Rewrite the data from the line containing "Image resolution: width=1000" through the end of the data, swapping "magnifier" for "magnifying glass" and keeping everything else the same. Leave the pictures out of your answer.

---+---

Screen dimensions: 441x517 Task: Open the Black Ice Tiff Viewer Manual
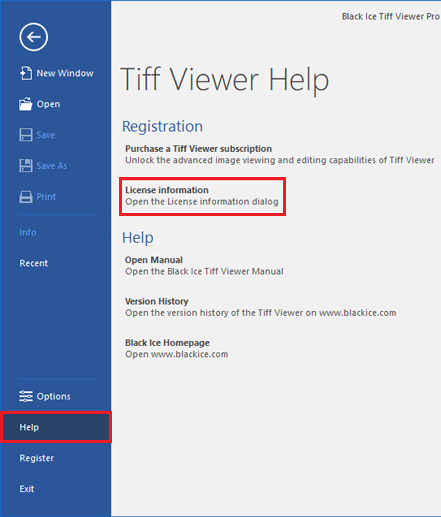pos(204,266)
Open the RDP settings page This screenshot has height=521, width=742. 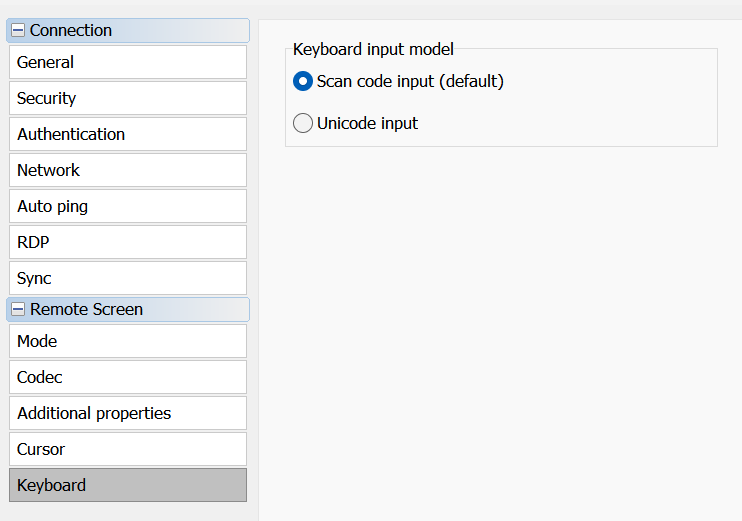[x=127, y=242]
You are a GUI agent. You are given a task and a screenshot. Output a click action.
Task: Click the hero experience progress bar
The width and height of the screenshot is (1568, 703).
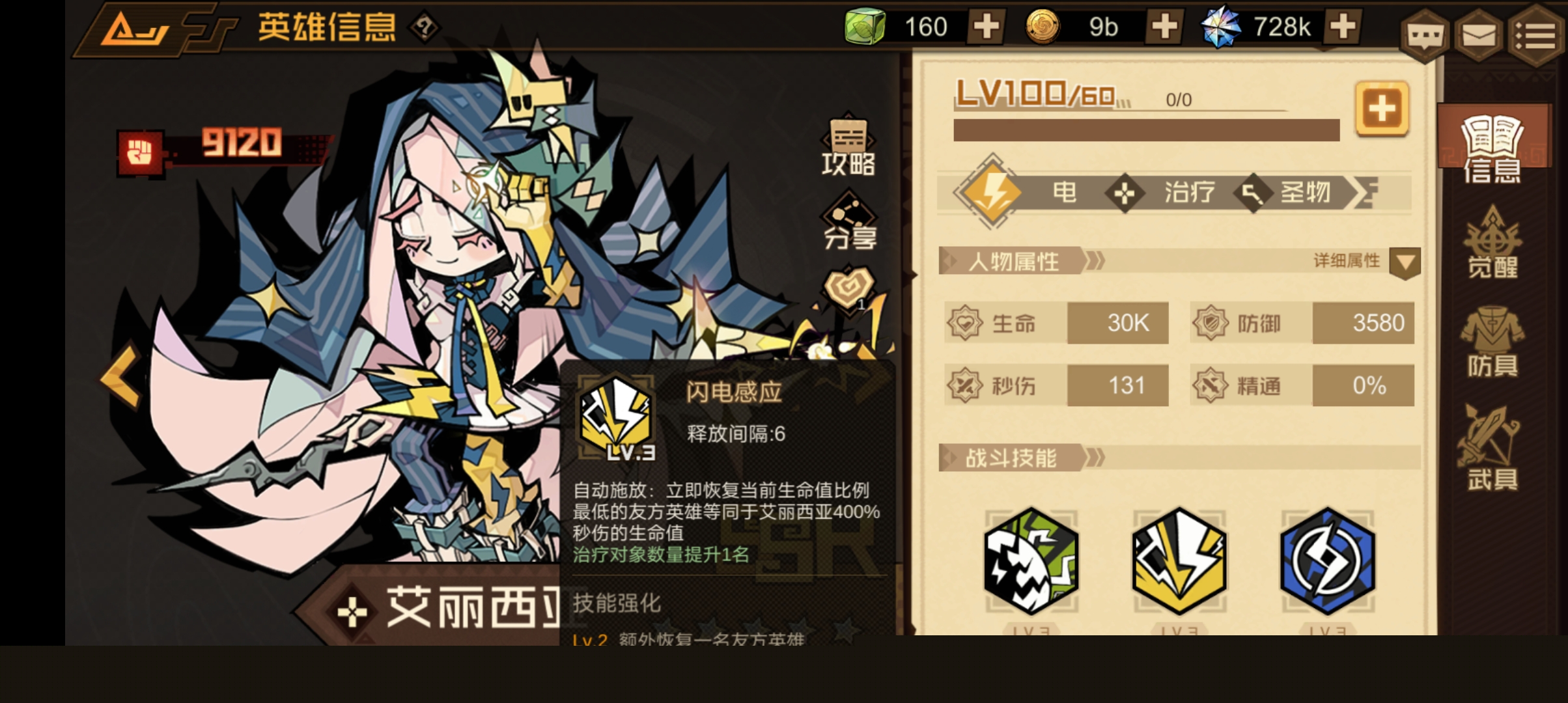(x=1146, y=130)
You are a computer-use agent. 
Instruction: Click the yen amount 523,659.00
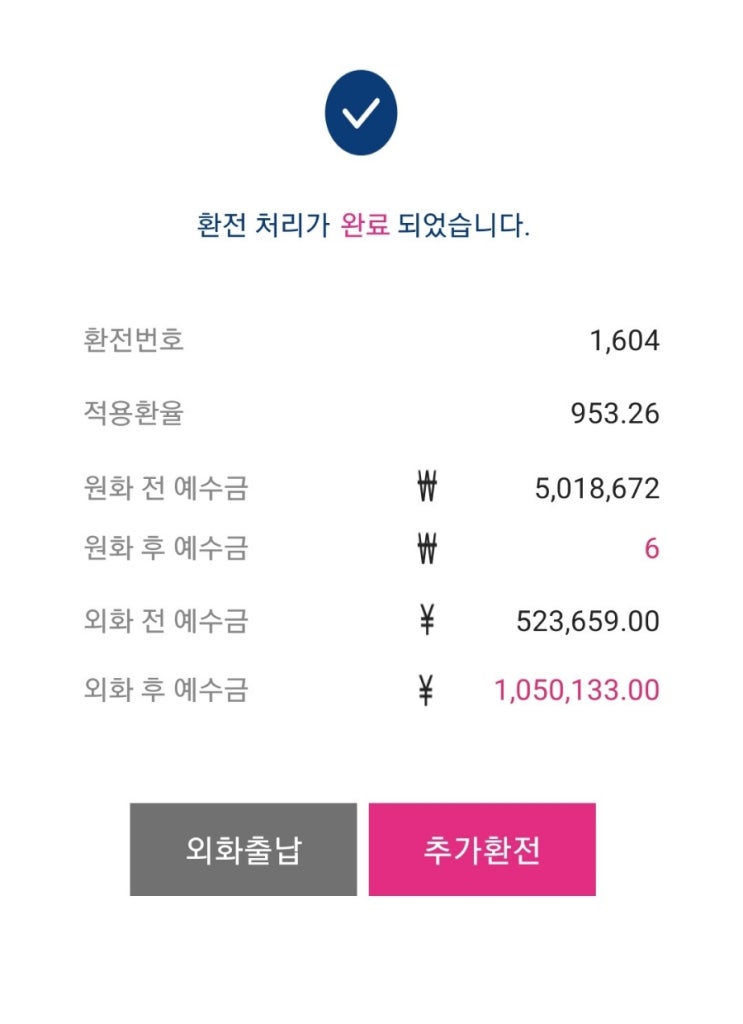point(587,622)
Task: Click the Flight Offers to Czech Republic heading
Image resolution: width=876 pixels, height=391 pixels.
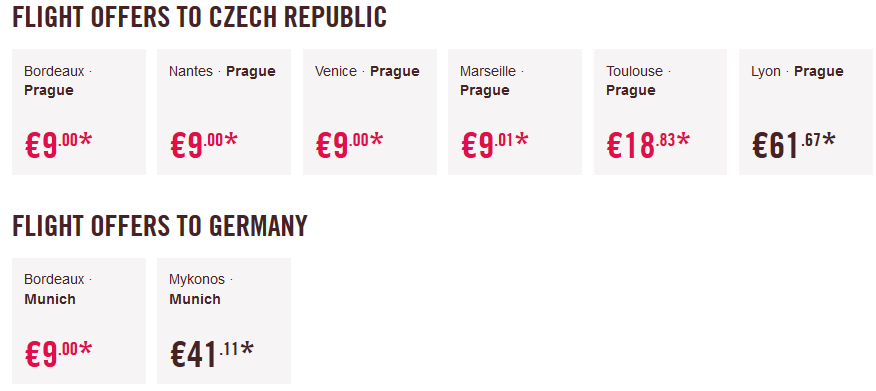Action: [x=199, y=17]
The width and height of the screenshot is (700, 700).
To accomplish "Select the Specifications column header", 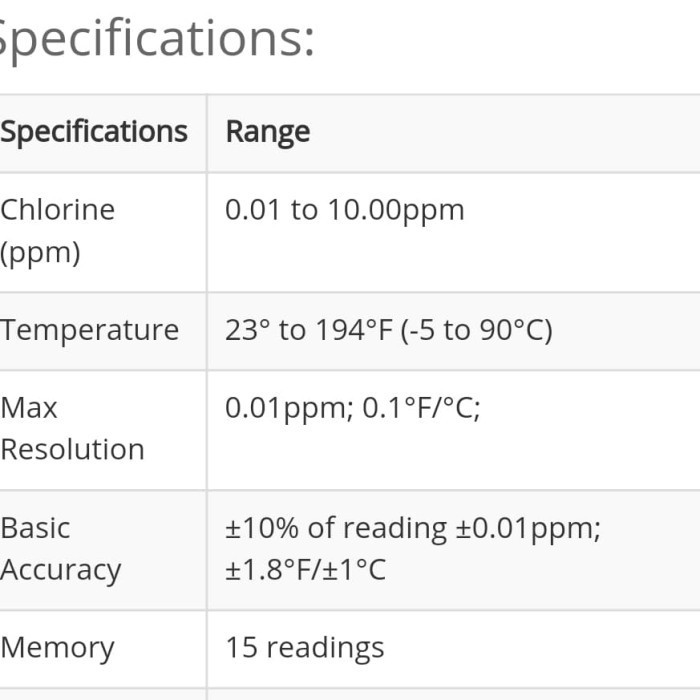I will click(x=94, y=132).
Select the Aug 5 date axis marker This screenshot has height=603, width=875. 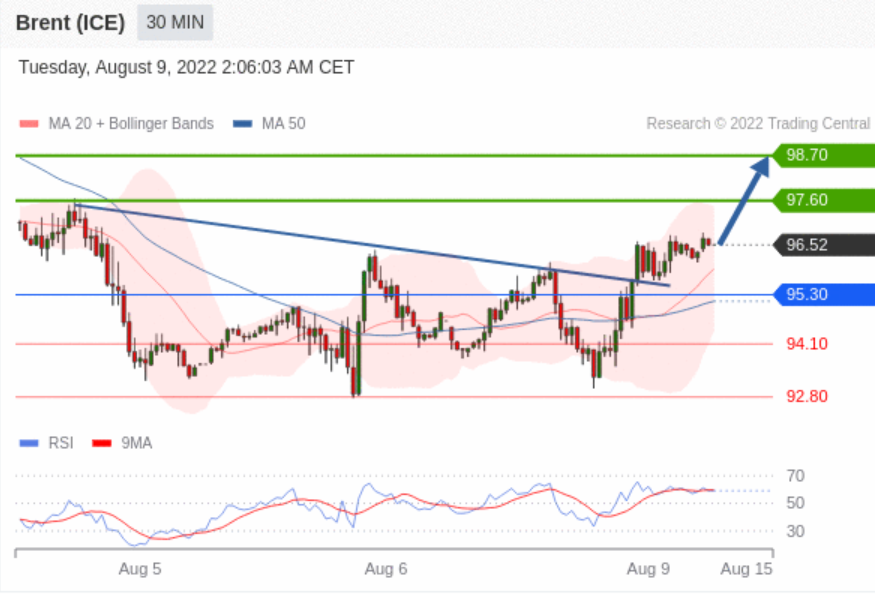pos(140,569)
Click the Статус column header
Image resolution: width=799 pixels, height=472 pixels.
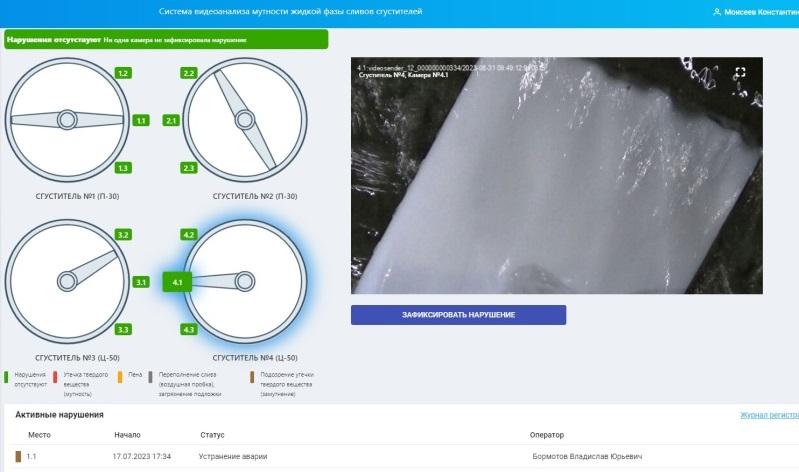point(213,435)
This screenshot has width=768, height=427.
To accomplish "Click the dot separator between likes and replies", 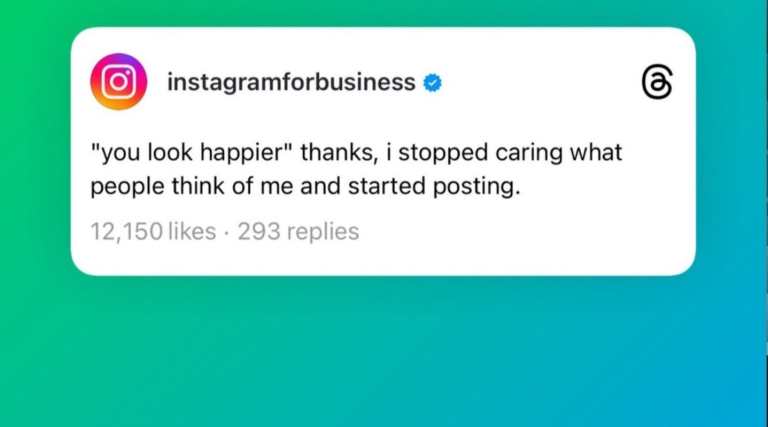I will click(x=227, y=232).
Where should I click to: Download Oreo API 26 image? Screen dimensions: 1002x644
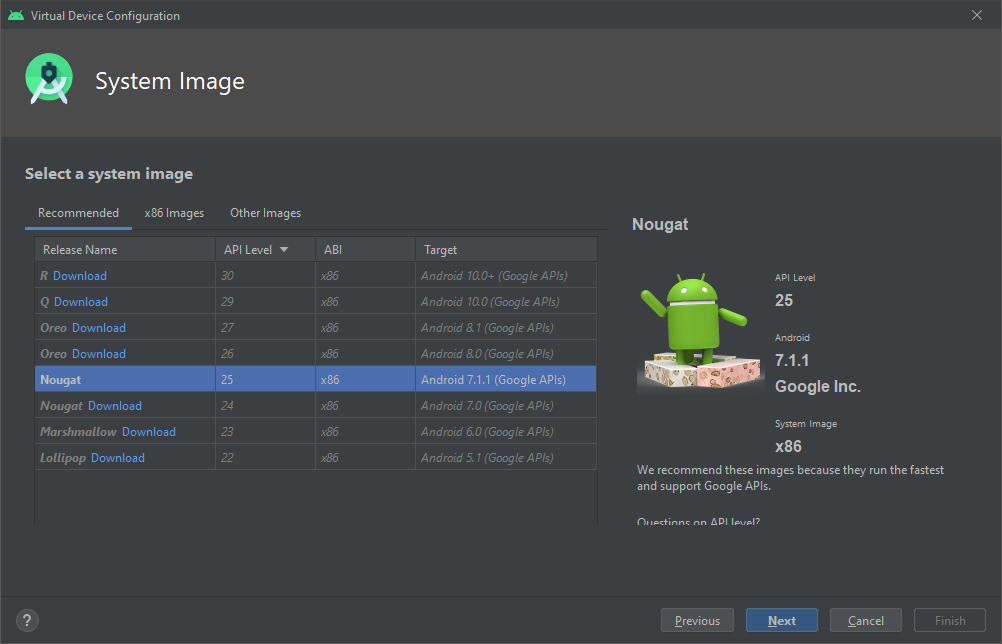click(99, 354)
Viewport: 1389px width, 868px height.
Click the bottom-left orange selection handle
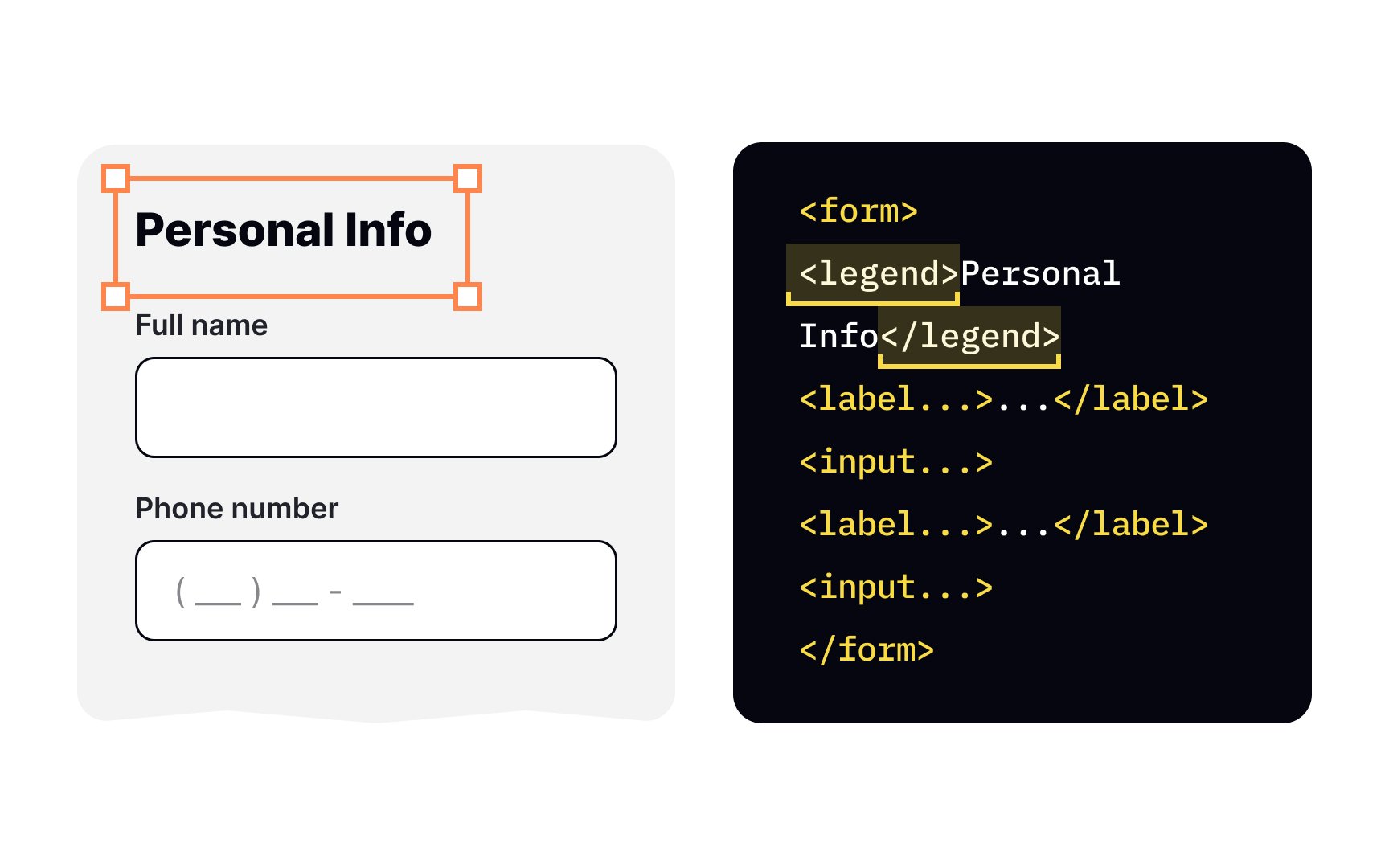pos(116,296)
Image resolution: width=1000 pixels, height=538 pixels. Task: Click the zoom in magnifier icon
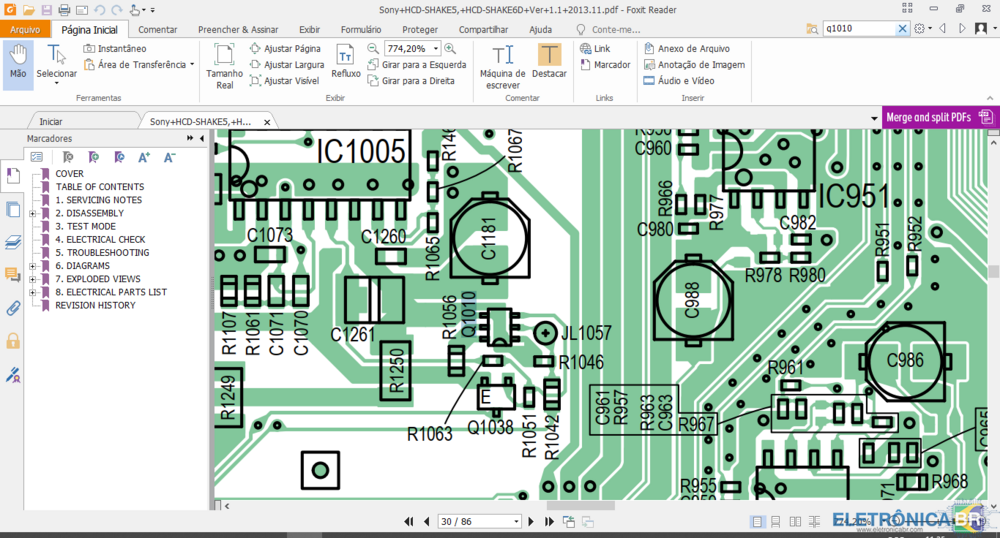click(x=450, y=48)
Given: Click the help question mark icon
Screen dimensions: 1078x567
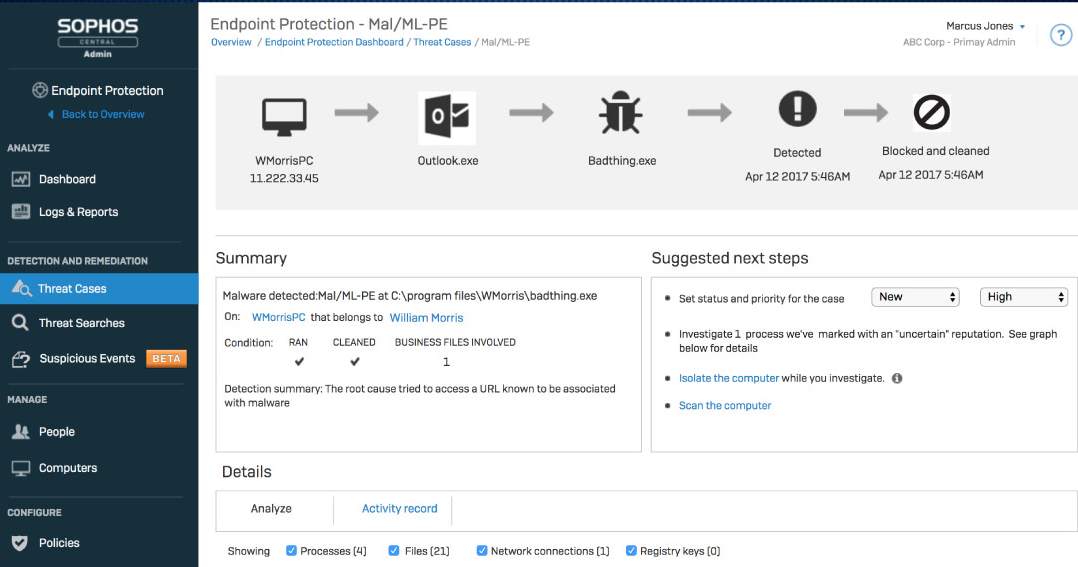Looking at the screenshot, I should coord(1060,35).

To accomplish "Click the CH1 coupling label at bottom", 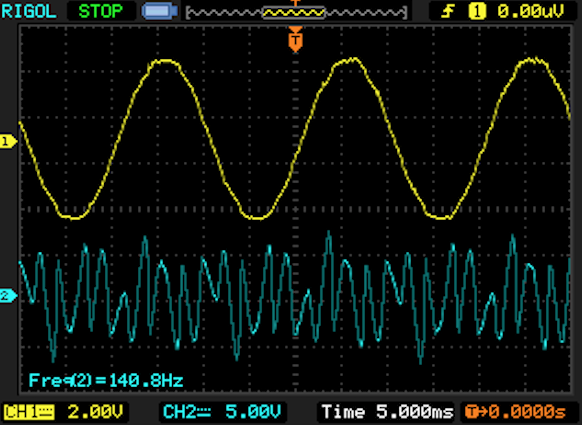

---+---

Output of the task:
Image resolution: width=1000 pixels, height=538 pixels. Task: Click the zoom in magnifying glass icon
click(x=450, y=48)
Given: Click the help question mark icon
Screen dimensions: 1078x567
Looking at the screenshot, I should coord(1060,35).

To accomplish "Click the CH1 coupling label at bottom", 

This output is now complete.